Work instructions: Show each of the lines below that contains the string "point", copied in full.

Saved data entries
○ ○ ○

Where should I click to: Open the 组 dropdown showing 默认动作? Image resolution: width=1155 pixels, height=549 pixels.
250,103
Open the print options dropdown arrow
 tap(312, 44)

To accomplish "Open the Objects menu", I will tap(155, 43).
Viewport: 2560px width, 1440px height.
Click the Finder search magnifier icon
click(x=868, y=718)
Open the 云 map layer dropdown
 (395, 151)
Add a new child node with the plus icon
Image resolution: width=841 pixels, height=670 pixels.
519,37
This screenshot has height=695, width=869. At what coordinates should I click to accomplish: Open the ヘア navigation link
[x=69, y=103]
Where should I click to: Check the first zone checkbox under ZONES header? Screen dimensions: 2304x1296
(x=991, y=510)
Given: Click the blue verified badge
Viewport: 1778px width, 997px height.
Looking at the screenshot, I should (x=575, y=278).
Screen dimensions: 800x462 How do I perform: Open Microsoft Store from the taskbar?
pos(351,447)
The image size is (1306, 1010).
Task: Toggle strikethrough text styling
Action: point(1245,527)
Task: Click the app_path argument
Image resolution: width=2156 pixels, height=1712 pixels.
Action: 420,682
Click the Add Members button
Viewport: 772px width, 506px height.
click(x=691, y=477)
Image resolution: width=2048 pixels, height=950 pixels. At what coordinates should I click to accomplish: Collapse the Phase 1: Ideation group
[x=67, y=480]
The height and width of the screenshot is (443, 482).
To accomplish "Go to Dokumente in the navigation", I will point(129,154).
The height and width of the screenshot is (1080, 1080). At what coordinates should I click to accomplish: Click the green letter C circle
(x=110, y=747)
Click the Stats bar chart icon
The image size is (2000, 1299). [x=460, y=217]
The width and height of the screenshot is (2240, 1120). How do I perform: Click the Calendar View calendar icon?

○ ○ ○

Result of the task:
Action: point(1245,527)
To accomplish "Go to Dokumente in the navigation", I will point(129,154).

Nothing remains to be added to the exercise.